The joint liquidators brought a claim against the administrators of the company, alleging that the administration had been mishandled. The administrators denied these allegations.
The trial was heard remotely over a five-week period in the summer of 2020. The judgment was recently handed down. The court found that the administrators had fully complied with their duties.
The liquidators’ claims can be summarised under three headings: that the administrators had failed to act independently and in accordance with their legal duties; that they had failed to properly assess the value of the site, in particular its planning potential; and that they had failed to market and sell the site at market value.
Solicitor, Pinsent Masons
Although this judgment is fact-specific, it demonstrates that administrators can reasonably rely on advice from competent professional agents and consultants.
The court rejected the allegations of breach of duty in their entirety. The detailed judgment is useful in summarising the scope of administrators’ duties following the decision in the 2018 Davey v Money case. Although this judgment is fact-specific, it demonstrates that administrators can reasonably rely on advice from competent professional agents and consultants.
The court found that the administrators had properly and genuinely considered the purpose of the administration, reasonably concluding that the first objective of administration – rescuing the company as a going concern – was unlikely to be achieved. However, they did not completely disregard that this objective could be achieved if an investor was found to refinance the debt.
The administrators were entitled to pursue the third objective – that is, realising property in order to make a distribution to one or more secured or preferential creditors following a discussion as to where the value of the site was likely to break. The decision as to which objective is reasonably and practicably achievable is a matter for the judgement of the administrators.
Throughout the administration, the administrators were found to have had due regard to the interests of all creditors, and not just the syndicate of lenders that had appointed them, in light of the advice they had received from their professional advisers. The administrators had no reason to doubt the validity of the professional advice they had been given, and there was no conflict of interest that prevented the administrators from appointing the same property agents as had previously advised the syndicate of lenders. The administrators had given due consideration to the advice received in relation to planning, marketing and sales matters from their advisers. In the circumstances, it was reasonable for them to take account of their professional advisers and not to seek amended planning permission for the site, instead leaving interested purchasers to consider the position with their own expert advisers.

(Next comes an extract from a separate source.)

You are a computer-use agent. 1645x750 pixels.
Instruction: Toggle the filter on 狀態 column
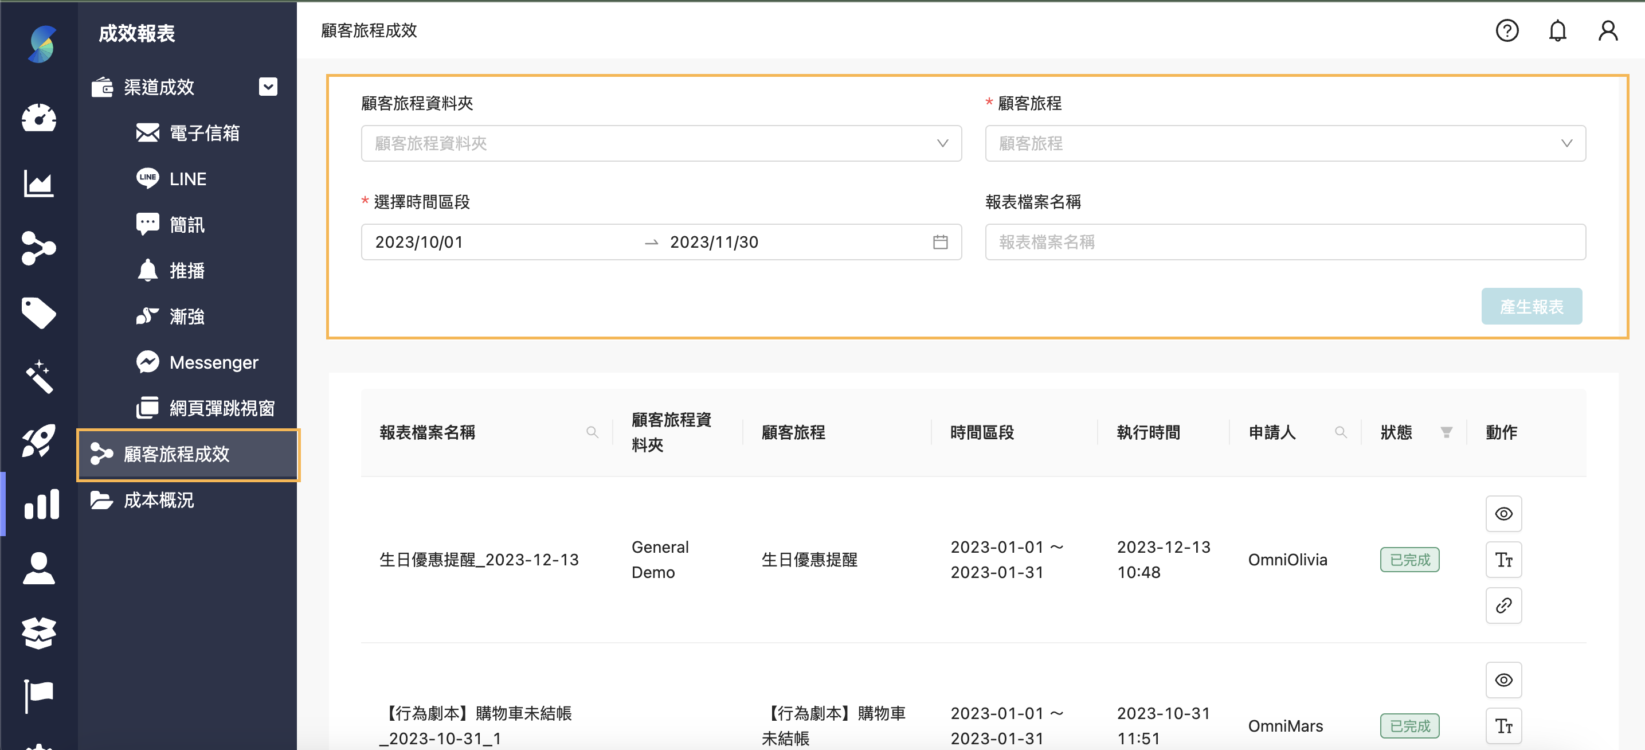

The route that the administrators chose to conduct the marketing and bidding process at the site to understand what value the site would reach in the market was reasonable in the circumstances, according to the court. A properly conducted marketing process and a fair and appropriate bidding process was a reasonable method by which to determine the market value of the site, rather than obtaining an independent valuation. The court found that the administrators had taken reasonable steps at every stage in the sale and marketing process to ensure that the site was sold for the highest price reasonably obtainable in the circumstances. As such, it had not been sold at an undervalue.
The judgment also considers the use of remote trials. The judge noted that he did not feel disadvantaged in his ability to assess the reliability or credibility of witnesses by hearing witness evidence remotely. It was also noted that the remote hearing allowed greater public access than if it had been heard in a traditional courtroom.